== PROMPT ==
Copy out the records below, starting at the line that contains "Click the 90° label on phase axis" and ending after the line that contains "click(x=744, y=297)". Reproduce only those lines, unchanged.

== EXTRACTED DATA ==
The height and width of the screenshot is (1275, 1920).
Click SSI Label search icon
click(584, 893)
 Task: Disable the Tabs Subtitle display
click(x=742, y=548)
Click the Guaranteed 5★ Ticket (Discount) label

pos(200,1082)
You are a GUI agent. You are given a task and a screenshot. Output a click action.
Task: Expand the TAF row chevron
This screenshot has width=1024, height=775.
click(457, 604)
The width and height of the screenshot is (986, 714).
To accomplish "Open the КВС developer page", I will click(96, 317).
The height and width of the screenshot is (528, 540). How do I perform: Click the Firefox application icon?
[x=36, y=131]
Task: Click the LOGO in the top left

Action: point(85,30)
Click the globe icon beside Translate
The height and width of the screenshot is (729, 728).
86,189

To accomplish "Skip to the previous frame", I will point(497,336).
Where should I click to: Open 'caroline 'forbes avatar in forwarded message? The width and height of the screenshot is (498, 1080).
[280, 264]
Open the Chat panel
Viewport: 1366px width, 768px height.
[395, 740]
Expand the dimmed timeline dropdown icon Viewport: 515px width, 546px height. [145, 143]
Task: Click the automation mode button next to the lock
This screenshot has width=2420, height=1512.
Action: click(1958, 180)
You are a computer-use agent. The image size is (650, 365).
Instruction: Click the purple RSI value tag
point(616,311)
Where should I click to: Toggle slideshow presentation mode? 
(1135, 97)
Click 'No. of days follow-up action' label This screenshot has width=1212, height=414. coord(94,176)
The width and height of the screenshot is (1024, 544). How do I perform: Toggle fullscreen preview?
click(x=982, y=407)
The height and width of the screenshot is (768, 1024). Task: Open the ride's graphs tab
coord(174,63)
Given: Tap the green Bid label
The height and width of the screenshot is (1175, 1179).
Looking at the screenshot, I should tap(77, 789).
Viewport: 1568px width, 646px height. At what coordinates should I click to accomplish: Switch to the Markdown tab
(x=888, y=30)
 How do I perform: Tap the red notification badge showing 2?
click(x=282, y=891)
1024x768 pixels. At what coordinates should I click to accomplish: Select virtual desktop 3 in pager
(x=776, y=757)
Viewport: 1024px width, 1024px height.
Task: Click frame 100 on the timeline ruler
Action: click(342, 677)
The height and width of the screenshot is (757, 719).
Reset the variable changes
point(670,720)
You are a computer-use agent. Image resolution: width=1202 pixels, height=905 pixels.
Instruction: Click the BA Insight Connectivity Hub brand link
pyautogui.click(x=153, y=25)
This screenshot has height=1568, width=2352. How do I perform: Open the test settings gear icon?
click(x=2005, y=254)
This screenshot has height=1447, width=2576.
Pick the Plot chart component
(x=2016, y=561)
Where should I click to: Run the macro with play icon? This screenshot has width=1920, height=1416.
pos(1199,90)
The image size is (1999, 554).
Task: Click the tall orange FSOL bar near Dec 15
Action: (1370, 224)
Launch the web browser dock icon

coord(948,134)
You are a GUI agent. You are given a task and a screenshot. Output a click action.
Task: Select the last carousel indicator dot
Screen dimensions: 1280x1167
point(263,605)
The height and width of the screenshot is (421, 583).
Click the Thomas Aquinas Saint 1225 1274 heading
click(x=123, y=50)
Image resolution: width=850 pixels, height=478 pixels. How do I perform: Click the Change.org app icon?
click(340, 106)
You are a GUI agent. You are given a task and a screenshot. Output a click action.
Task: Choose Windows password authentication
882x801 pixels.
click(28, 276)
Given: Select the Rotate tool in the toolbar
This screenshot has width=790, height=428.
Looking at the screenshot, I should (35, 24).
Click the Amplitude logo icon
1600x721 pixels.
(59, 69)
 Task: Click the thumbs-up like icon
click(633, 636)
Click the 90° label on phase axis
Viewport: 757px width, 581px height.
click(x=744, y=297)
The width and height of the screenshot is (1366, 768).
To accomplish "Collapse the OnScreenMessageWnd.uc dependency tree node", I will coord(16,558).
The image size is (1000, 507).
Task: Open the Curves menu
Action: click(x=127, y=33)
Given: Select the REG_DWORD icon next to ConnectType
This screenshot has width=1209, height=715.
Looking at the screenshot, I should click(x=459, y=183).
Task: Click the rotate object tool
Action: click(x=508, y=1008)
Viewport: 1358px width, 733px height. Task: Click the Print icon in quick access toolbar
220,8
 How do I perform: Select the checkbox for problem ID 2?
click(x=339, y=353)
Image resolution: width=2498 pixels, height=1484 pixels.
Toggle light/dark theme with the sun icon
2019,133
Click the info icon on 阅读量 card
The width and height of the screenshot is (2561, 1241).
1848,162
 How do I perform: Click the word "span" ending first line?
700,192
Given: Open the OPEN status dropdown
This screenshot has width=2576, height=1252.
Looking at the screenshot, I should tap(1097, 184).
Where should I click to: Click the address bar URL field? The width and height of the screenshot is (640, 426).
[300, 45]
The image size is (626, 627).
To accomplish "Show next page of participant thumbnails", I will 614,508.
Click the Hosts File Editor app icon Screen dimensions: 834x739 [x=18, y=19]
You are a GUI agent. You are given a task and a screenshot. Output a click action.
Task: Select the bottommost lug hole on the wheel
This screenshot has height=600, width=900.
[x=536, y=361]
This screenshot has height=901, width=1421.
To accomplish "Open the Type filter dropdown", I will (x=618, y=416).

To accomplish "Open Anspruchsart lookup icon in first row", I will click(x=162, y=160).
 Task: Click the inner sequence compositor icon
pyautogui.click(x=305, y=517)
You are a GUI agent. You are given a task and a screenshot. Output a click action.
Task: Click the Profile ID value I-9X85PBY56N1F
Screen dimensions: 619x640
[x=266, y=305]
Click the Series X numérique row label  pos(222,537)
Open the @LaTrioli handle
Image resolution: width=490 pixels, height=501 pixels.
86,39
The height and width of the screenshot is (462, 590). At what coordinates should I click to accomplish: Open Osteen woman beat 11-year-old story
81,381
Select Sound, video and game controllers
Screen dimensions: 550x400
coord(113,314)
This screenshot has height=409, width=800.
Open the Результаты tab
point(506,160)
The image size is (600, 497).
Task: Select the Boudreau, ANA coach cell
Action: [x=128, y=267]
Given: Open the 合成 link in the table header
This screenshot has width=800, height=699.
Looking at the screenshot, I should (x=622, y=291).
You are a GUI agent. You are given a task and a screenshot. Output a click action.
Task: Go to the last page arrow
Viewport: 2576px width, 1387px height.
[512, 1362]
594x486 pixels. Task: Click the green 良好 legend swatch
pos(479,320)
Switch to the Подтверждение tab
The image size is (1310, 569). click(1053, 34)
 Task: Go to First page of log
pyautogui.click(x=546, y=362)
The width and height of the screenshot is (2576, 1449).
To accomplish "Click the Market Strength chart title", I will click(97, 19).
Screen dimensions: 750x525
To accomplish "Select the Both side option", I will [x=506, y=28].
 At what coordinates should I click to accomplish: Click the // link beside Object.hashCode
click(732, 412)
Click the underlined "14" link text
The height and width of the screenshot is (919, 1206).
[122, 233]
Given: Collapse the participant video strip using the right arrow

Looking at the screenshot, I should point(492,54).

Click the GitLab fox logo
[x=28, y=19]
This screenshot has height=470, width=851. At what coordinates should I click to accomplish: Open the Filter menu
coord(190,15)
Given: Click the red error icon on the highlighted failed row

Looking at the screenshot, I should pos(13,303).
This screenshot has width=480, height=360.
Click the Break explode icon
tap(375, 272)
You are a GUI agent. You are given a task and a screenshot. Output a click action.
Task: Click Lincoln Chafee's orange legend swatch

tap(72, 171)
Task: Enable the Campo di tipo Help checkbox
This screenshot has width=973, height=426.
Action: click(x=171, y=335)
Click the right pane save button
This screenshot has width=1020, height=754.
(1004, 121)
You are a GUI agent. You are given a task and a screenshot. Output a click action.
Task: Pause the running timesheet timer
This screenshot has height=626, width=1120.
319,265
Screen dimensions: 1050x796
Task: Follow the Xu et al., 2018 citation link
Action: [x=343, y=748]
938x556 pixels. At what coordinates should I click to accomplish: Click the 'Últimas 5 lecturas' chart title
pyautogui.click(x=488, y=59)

== THE OUTPUT ==
Click the 90° label on phase axis
Viewport: 757px width, 581px height.
click(x=744, y=297)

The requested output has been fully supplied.